GWE’s biogas in a balloon boosts both environmental and business performance at NH Foods Australia facility

22-04-2019
efflluent,wastewater

A far-sighted green energy initiative made by the leading meat processor NH Foods Australia at their Oakey Beef Exports facility, is paying handsome dividends in terms of cleaner wastewater effluent, as well as a reduced carbon footprint and lower energy costs.

The Global Water & Energy (GWE) COHRAL™ (Covered High-Rate Anaerobic Lagoon) system was installed at Oakey by Australian environmental engineering and green energy authority CST Wastewater Solutions, which recently inspected the plant, as it approaches its landmark fifth year of service in southern Queensland.

CST found that the clean, compact, and robust plant is in outstanding condition, having required only routine maintenance over that time, as it continuously produces 3000-4000 m3 of biogas a day, depending on plant throughput.

The generated biogas is directly used in the plant’s existing boiler, replacing natural gas. This leads to a reduction in fossil fuel use and sharpened cost-efficiencies at a time they are most needed, due to the current Australia-wide drought.

The GWE anaerobic digestion plant produces green energy in the form of biogas from Oakey Beef Export’s wastewater streams, replacing millions of dollars’ worth of natural gas over its operating life, in Queensland’s Darling Downs region.

The clean operating environment of the GWE COHRAL™ plant, and the garden-like operating area in front of the WWTP

Instead of effluent being managed in the energy-intensive and space-consuming aerated lagoons used by many food and beverage businesses – with all of their associated environmental, OH&S hazard, water and odour issues – waste at Oakey is converted to biogas by a clean, green and reliable anaerobic digestion process applicable to many food, beverage or primary processing plants with similar waste streams high in organic content.

The compact GWE COHRAL™ plant involved occupies just half the footprint of comparable covered anaerobic lagoons and much smaller space than that required by typical energy-hungry and often-odorous, open aerated lagoons that are in service in similar applications globally.

The necessary pre-treatment before the GWE COHRAL™ system also leads to superior recoveries of valuable protein and fats which would normally end up in the wastewater.

This could be classified as an indirect benefit to the bottom line, as well as increasing treatment system reliability by isolating such problematic waste from the high-performance WWTP (Waste Water Treatment Plant).

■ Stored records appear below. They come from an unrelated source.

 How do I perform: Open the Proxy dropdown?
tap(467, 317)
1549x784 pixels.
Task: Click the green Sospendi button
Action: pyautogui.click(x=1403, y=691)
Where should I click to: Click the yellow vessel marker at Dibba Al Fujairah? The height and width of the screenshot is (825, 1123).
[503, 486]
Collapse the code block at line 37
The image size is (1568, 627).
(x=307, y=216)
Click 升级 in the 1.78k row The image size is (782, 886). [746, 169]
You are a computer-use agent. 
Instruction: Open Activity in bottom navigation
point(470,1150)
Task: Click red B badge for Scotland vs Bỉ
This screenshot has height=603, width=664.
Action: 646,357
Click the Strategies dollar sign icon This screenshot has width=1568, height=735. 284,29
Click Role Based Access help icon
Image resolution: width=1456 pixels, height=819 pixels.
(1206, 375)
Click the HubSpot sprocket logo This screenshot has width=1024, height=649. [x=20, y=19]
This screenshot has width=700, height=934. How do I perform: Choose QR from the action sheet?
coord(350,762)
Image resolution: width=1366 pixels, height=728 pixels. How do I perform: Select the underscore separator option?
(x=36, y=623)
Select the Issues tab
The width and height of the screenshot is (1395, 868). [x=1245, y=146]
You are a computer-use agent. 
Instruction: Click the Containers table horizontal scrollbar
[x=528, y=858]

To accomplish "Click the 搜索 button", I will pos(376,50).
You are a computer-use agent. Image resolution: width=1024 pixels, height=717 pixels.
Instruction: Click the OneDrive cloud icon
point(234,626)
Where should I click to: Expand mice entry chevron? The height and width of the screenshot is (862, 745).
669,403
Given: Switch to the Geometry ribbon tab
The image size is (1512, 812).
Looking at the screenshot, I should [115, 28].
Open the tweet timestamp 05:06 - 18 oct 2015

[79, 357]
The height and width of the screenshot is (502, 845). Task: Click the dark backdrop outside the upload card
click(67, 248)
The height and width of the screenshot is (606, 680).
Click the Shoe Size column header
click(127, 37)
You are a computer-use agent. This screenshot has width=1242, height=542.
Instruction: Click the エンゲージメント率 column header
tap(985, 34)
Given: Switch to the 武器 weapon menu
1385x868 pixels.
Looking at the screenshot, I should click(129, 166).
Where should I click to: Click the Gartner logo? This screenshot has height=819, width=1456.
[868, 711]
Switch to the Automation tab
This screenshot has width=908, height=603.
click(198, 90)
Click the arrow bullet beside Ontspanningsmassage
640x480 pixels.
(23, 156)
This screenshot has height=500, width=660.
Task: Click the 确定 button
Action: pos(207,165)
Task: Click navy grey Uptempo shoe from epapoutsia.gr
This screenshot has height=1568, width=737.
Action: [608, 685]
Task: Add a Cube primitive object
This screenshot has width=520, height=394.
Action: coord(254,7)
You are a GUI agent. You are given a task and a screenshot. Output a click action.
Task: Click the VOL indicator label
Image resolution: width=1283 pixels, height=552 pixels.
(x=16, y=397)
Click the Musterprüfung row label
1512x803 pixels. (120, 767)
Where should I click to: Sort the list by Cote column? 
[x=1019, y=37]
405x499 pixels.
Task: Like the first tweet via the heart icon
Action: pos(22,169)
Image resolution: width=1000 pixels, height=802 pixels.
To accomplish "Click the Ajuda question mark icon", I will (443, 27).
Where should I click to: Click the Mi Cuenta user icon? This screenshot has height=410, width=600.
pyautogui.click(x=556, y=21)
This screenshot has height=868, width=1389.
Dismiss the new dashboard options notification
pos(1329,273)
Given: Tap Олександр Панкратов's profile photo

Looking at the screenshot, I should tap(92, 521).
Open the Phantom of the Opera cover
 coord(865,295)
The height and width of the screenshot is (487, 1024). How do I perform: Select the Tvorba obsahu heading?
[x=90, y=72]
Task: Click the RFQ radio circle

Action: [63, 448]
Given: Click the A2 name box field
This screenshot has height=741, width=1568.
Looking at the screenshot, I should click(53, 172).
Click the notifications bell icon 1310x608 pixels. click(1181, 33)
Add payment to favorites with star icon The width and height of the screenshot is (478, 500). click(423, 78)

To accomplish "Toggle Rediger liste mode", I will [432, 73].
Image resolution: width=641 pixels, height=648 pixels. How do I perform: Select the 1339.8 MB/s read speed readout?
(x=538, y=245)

By transforming a wastewater treatment and disposal problem into an ongoing productive asset, the plant has achieved a rare business and environmental ideal of overall cleaner, greener factory performance, via stable, predictable waste treatment and profitable supplies of biogas.

“The wind doesn’t need to blow, and the sun doesn’t need to shine, to produce this green energy – which gives it both advantages over, as well as complementing the many excellent solar and wind energy systems suited to other projects. Ultimately, the plant will pay for itself with biogas then go on to produce virtually free energy for many years after that,” said Mr. Bambridge.

“Right now, the Oakey plant is delivering cost-efficiency benefits at a time when they are most needed, when the plant has to operate efficiently while coping with herd reductions resulting from the drought. Its success is clearly demonstrating the value in service of a technology that is widely applicable to the food, beverage and primary processing industry.”

The Oakey plant is designed to produce biogas (primarily methane) which is stored for use in a 6000m3 capacity, flexible, PVC-coated polyester storage balloon from which it is drawn to fuel the boiler, as needed. 

The gas balloon and the robust lagoon cover, under which anaerobic bacteria convert waste to biogas, which is then stored in the balloon

The new plant simultaneously delivers high quality treated wastewater by biologically removing organic content, which it converts into methane to replace fossil fuels, as a secondary benefit. The GWE technology involved removes 80-90 per cent of the organic content, minimizing the need for final polishing, while also reducing odours from the overall WWTP.

 “Oakey Beef Exports is one of the most modern meat works in Australia and one of the country’s largest beef export plants.  Operating in a global market, as a premium exporter to 34 countries, means its manufacturing processes need to be respectful, sustainable and efficient,” says Mr. Bambridge.

The installation of GWE COHRAL™ technology at Oakey is another excellent example of the widely-proven GWE anaerobic technologies used in more than 400 plants worldwide in a wide variety of industries.